===== EXTRAIT DU TEXTE

On a démontré que les gamins qui lisent plus de fiction, font plus la distinction entre le vrai et le faux. Les gamins qui sont élevés par des parents religieux, les enfants religieux, distinguent moins le vrai du faux parce qu’on leur dit qu’une histoire comme Adam et Eve ou le déluge, c’est vrai. Le gamin comprends bien qu’il y a un problème, mais on lui dit que c’est vrai, donc ça brouille sa vision de ce qui est réel ou ce qui est faux. Si on lui raconte les histoire de Arthur et le Graal, en mode « c’est une légende », le gamin comprends très bien. Il y avait une table ronde en bas, dès 3 ans l’enfant distingue ce qui est vrai et ce qui est imaginaire. Pas tous, pas toujours, mais en gros, ils font la distinction. Donc si on les habitue à identifier, ça c’est une histoire, les personnages sont vrais, mais dans l’histoire. Alors, on les habitue à avoir un tri qui se fait bien. Si on brouille en disant, « c’est une légende, mais c’est vrai ! », alors qu’est ce qu’on en fait ? Et donc ça c’est plutôt l’aspect négatif de la religion.
Je pense que la fiction a vraiment un rôle positif, et moi je n’en consomme plus assez. Ça fait 5 ans que j’ai lu 2 romans, 3 romans en 5 ans parce que je lis des trucs de science qui sont importants pour moi.
Shima : Dans votre critique de Lucy, vous déclarez : « Attention, crédulité doit-il rimer avec débilité ? Les excellents films et romans de science-fiction sont assez nombreux pour montrer qu’un divertissement intelligent et cohérent est possible. »
Avez-vous des œuvres de bonne science-fiction à nous conseiller ?

==========

Prolongez l'entretien sur la fiction et la distinction entre le vrai et le faux, en reprenant juste après la question qui le clôt.

===== INFORMATIONS EXTRAITES

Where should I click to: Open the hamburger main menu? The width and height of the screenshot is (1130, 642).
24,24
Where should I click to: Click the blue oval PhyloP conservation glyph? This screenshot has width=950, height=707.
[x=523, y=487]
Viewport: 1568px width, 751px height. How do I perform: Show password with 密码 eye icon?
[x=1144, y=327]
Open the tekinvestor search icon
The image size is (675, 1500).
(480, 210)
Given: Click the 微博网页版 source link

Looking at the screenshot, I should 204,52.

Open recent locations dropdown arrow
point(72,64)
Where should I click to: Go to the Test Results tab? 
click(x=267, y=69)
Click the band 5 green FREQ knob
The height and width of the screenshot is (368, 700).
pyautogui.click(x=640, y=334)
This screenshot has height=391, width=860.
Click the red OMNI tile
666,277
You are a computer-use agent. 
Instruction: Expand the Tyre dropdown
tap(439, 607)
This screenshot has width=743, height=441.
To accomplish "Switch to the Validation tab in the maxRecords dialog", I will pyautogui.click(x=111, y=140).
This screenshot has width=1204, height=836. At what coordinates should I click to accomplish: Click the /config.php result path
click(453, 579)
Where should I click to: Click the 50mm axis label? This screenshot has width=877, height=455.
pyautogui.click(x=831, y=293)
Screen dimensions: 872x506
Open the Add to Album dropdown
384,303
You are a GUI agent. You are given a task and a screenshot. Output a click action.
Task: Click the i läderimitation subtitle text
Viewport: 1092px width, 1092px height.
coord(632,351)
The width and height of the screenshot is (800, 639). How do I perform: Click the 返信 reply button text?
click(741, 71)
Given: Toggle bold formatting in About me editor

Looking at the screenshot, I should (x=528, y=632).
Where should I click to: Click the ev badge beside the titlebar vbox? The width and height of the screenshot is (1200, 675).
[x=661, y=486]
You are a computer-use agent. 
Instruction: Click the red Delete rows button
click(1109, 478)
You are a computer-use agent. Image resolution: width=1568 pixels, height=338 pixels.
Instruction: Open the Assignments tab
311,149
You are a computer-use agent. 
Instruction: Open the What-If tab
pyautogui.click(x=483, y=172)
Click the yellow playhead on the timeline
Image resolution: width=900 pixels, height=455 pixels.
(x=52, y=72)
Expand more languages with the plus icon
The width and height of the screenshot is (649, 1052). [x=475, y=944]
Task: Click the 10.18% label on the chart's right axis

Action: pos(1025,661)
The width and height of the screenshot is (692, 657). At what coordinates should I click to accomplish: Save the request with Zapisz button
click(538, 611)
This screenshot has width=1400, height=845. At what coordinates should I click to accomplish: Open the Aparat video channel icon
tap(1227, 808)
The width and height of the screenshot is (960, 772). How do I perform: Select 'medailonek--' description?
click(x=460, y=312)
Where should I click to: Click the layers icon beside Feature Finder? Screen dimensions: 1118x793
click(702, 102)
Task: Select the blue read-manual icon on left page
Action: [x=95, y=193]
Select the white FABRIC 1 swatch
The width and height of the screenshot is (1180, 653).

==========

_RÉPONSE ATTENDUE_.
Thomas : Alors il y a des bons Star Trek et des mauvais Star Trek. Dans la série, il y a vraiment des épisodes qui sont mauvais, parce qu’il y a un message bizarre, mais d’autres qui sont très bons sur le questionnement.
Là, je cherche de la très bonne science-fiction.
Shima : Ou de la Fantasy, de la fiction autre…
Thomas : Game Of Thrones, mais on laisse de côté la dernière saison.
Shima : J’ai beaucoup aimé votre article sur Game of Thrones est-elle un série zététique ?
Thomas : Avec le recul, je comprends de mieux en mieux les critiques, parce que c’est vrai qu’elle a été bâclée cette saison. C’était très frustrant. Mais voilà, c’est de la fantasy, mais ça sonne beaucoup plus vrai que beaucoup de fictions qui se passent dans le monde réel. Parce que les personnages sont vrais. Les personnages sonnent vrai. Et les relations de pouvoir sonnent vrai, et donc ce n’est pas parce que c’est imaginaire qu’il faut… Il faut une cohérence au récit. Sans cohérence, on ne peut pas accepter de suspendre son incrédulité.
Alors des bonnes œuvres ? Je ne sais pas là, je suis un peu pris de cours et je ne consomme pas beaucoup de littérature de SF. Je n’ai pas beaucoup lu, finalement. Même au cinéma… J’ai beaucoup aimé Galaxy Quest, mais ce n’est pas de la vraie bonne SF, c’est un vrai bon film qui se moque des codes de la science-fiction.
Naru : En Science-fiction, je recommande toujours Orson Scott Card, même si ils en ont fait de la merde sur le film…
Thomas : Ender ?
Naru : Oui, la Stratégie Ender
Thomas : Ah oui, avec Xénocide et compagnie.
Naru : Et la voie des morts, qui a été un livre formateur pour moi.
Thomas : Malheureusement j’ai appris des choses sur l’auteur. Mormon, homophobe, très homophobe et donc je ne conseille plus cette œuvre, mais bon, l’œuvre est bien. Mais j’ai des scrupules à mettre en avant l’œuvre de quelqu’un que je ne respecte pas. Mais il a fait Alvin le faiseur qui est très bien aussi. J’ai lu Card, et c’est un bon auteur, mais le personnage me dégoûte.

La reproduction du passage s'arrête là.